### WORK REQUEST
Lines with the word "Given": copy all of them from the entries below.

----- DATA FOR REVIEW

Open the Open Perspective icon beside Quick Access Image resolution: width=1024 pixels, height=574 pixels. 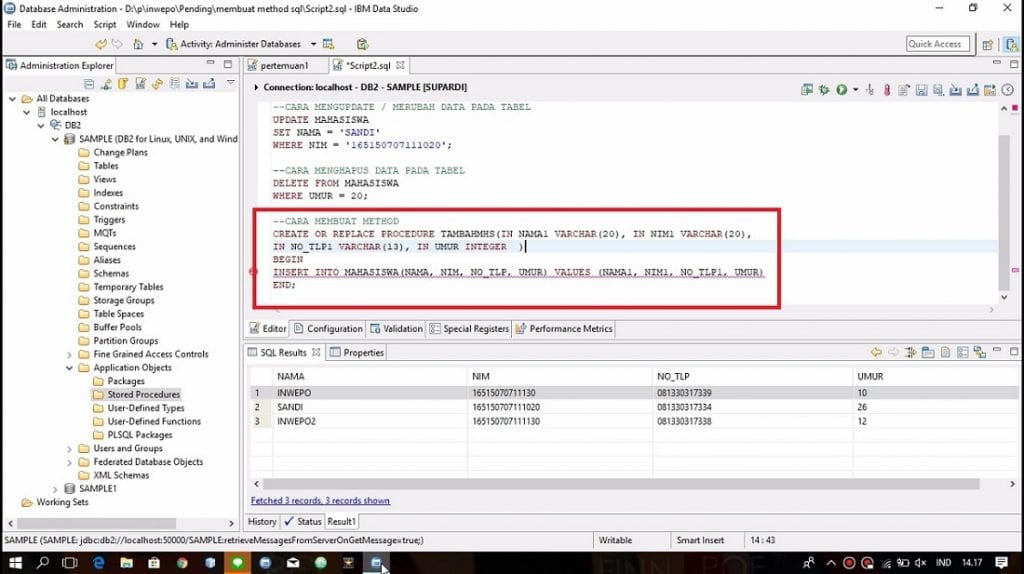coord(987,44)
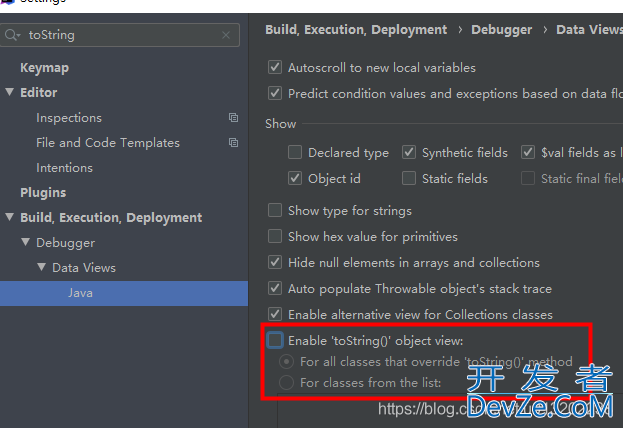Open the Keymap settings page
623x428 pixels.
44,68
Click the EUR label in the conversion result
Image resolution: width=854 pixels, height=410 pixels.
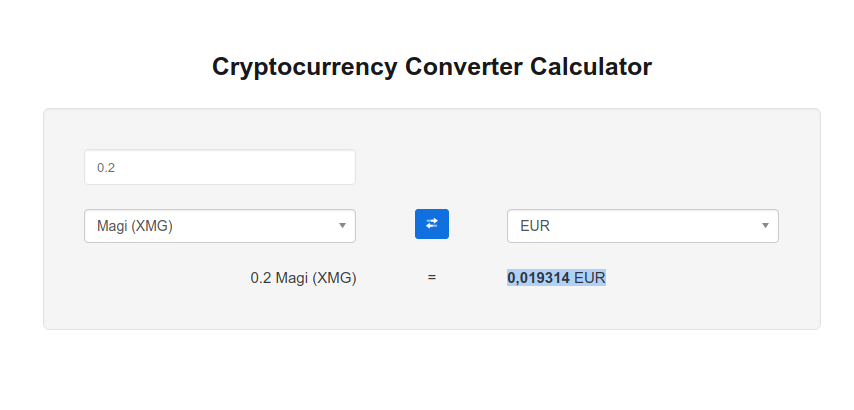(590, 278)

----------
----- DATA FOR REVIEW

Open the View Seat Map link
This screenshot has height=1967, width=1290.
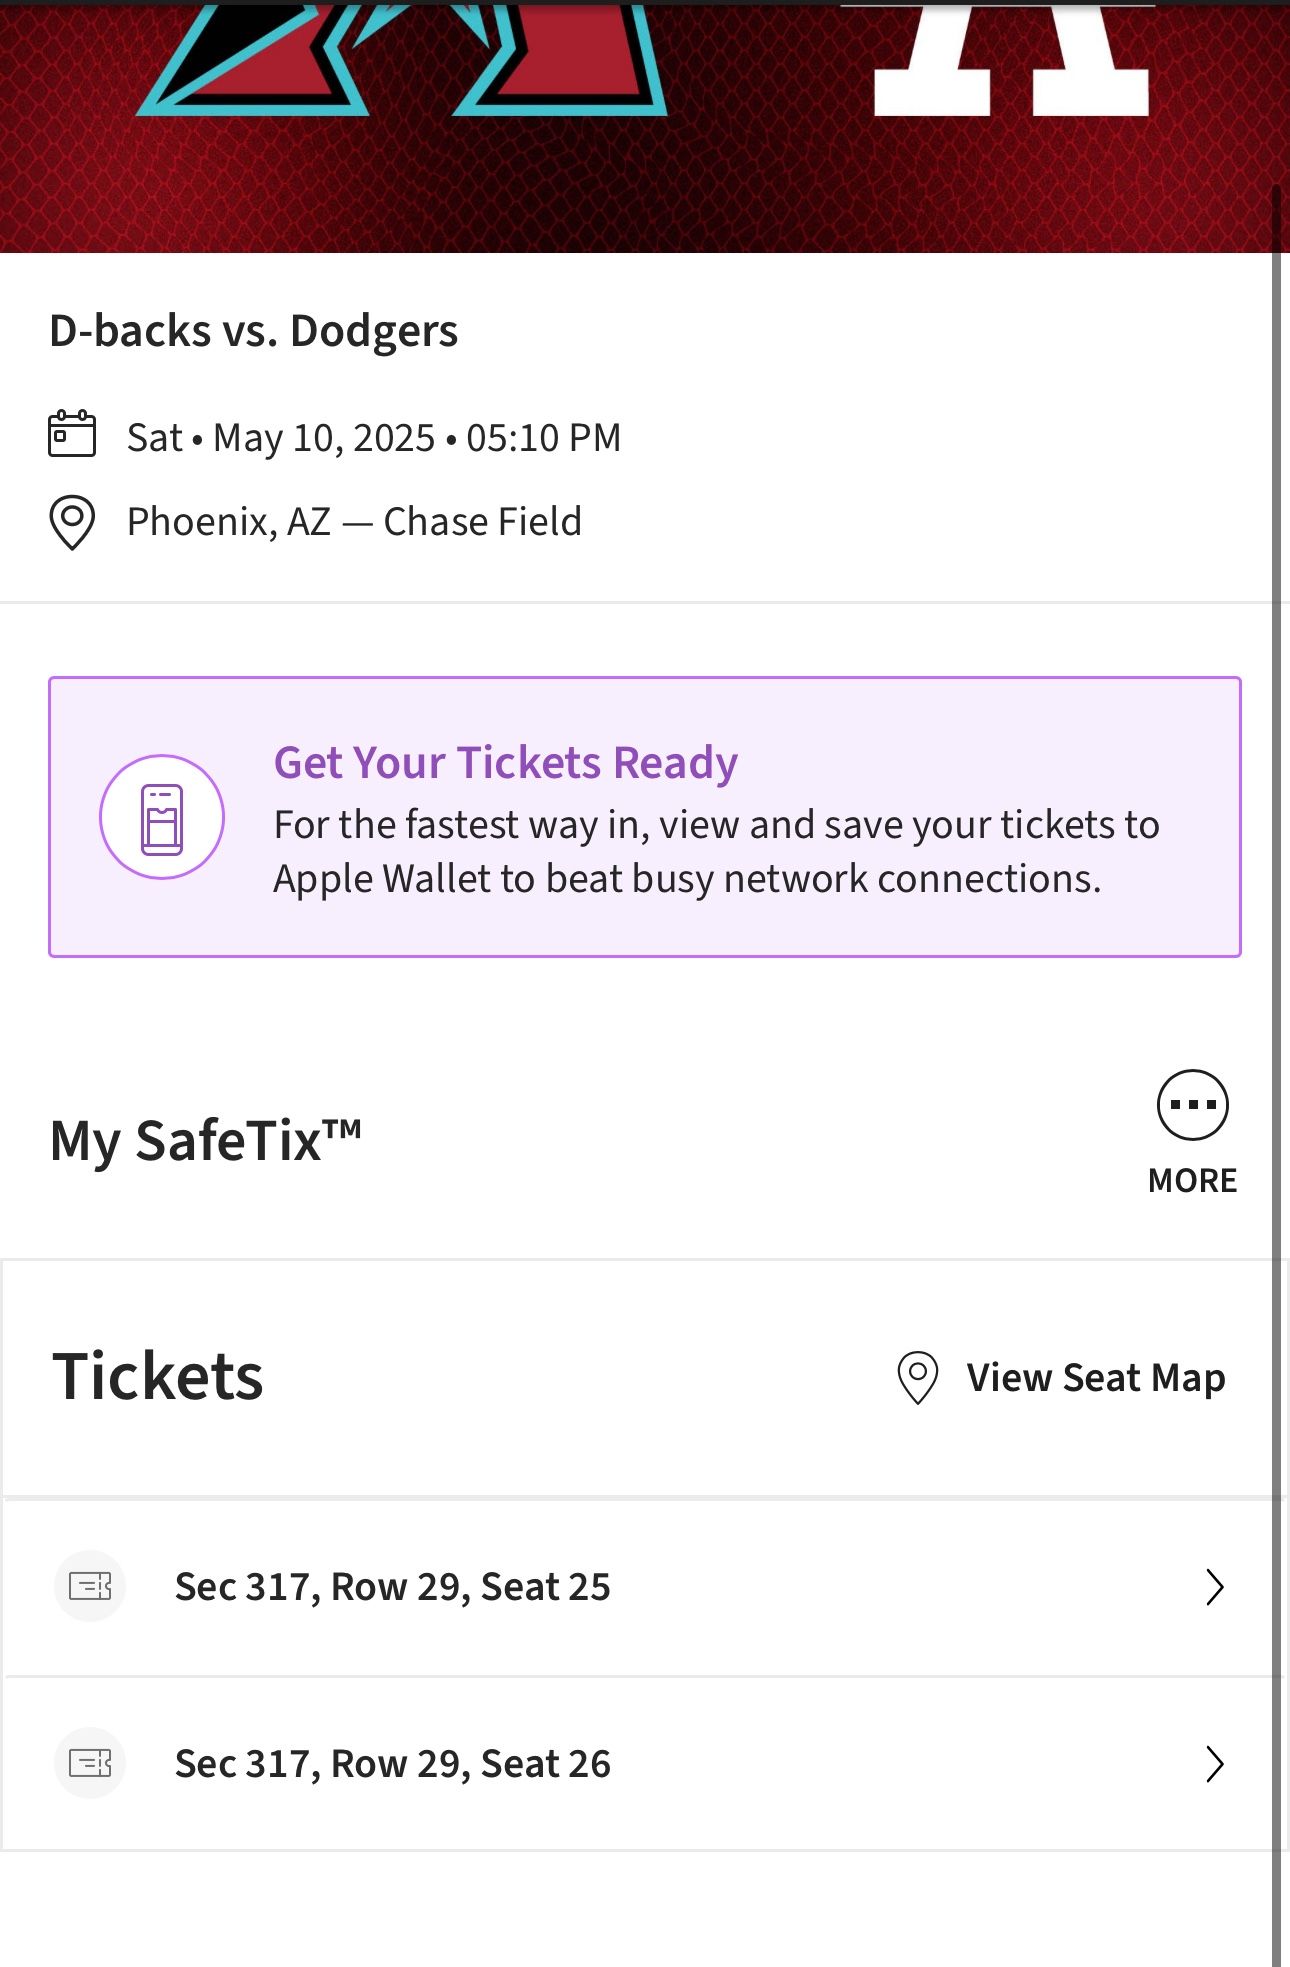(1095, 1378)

----------
----- DATA FOR REVIEW

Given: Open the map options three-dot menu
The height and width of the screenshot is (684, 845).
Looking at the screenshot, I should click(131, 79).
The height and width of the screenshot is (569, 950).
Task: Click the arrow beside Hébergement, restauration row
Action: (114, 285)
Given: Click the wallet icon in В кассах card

----------

### RESPONSE
Given: Open the map options three-dot menu
Given: Click the wallet icon in В кассах card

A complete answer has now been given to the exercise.